In the cold light of rational modernity, such myths appear ridiculous. But these ideas were not worked out first and then applied to a particular “holy” location. They were an attempt to explain an experience. In religion, experience always comes before the theological explanation. People first felt that they had apprehended the sacred in a grove or on a mountain peak. They were sometimes helped to do so by the aesthetic devices of architecture, music, and liturgy, which lifted them beyond themselves. They then sought to explain this experience in the poetic language of mythology or in the symbols of sacred geography. Jerusalem turned out to be one of those locations that “worked” for Jews, Christians, and Muslims because it did seem to introduce them to the divine.
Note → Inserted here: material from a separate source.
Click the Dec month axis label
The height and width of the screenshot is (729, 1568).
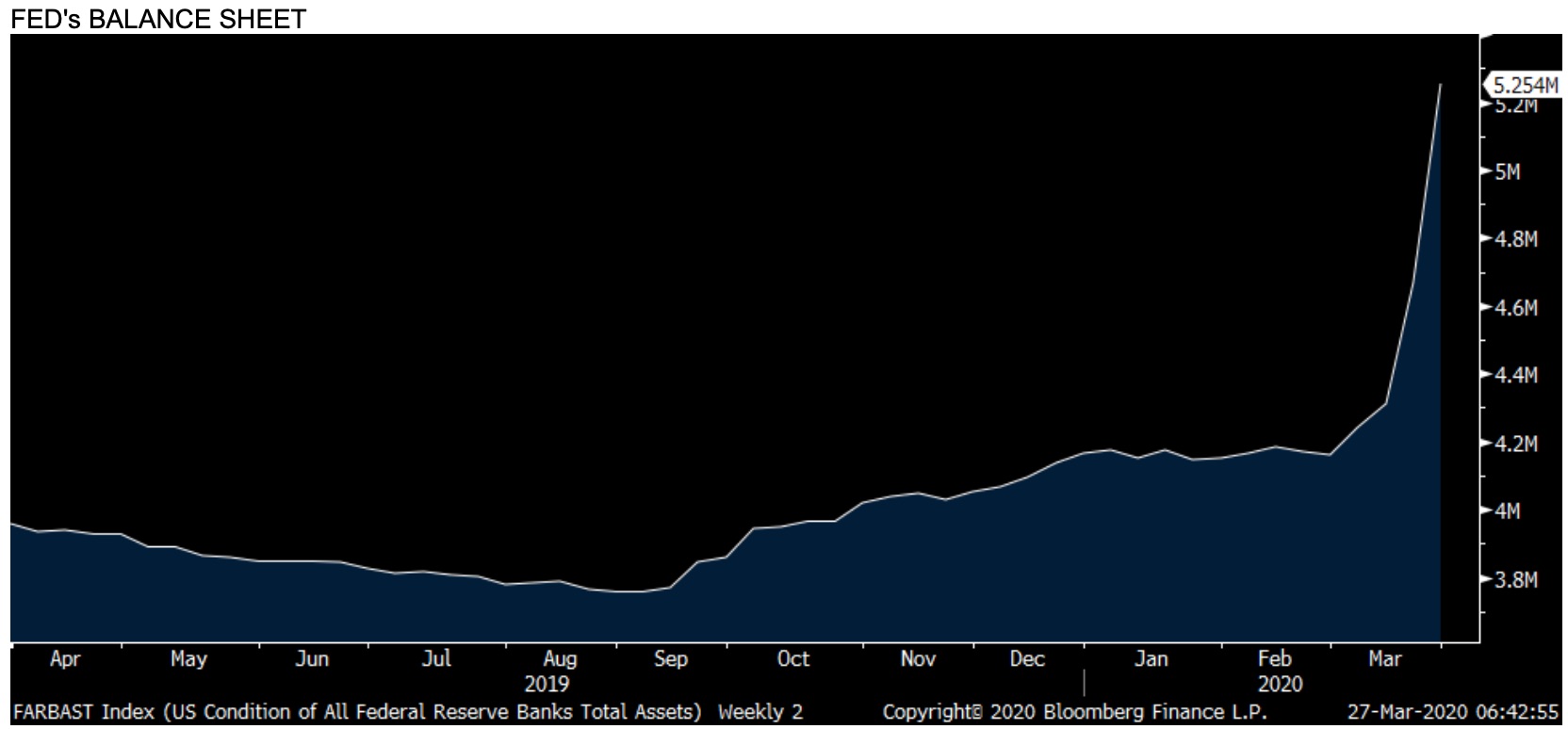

One further remark is necessary. The practices of religion are closely akin to those of art. Both art and religion try to make some ultimate sense of a flawed and tragic world. But religion is different from art because it must have an ethical dimension. Religion can perhaps be described as a moral aesthetic. It is not enough to experience the divine or the transcendent; the experience must then be incarnated in our behavior towards others. All the great religions insist that the test of true spirituality is practical compassion. The Buddha once said that after experiencing enlightenment, a man must leave the mountaintop and return to the marketplace and there practice compassion for all living beings. This also applies to the spirituality of a holy place. Crucial to the cult of Jerusalem from the very first was the importance of practical charity and social justice. The city cannot be holy unless it is also just and compassionate to the weak and vulnerable. But sadly, this moral imperative has often been overlooked. Some of the worst atrocities have occurred when people have put the purity of Jerusalem and the desire to gain access to its great sanctity before the quest for justice and charity.
All these underlying currents have played their part in Jerusalem’s long and turbulent history. This book will not attempt to lay down the law about the future of Jerusalem. That would be a presumption. It is merely an attempt to find out what Jews, Christians, and Muslims have meant when they have said that the city is “holy” to them and to point out some of the implications of Jerusalem’s sanctity in each tradition. This seems just as important as deciding who was in the city first and who, therefore, should own it, especially since the origins of Jerusalem are shrouded in such obscurity.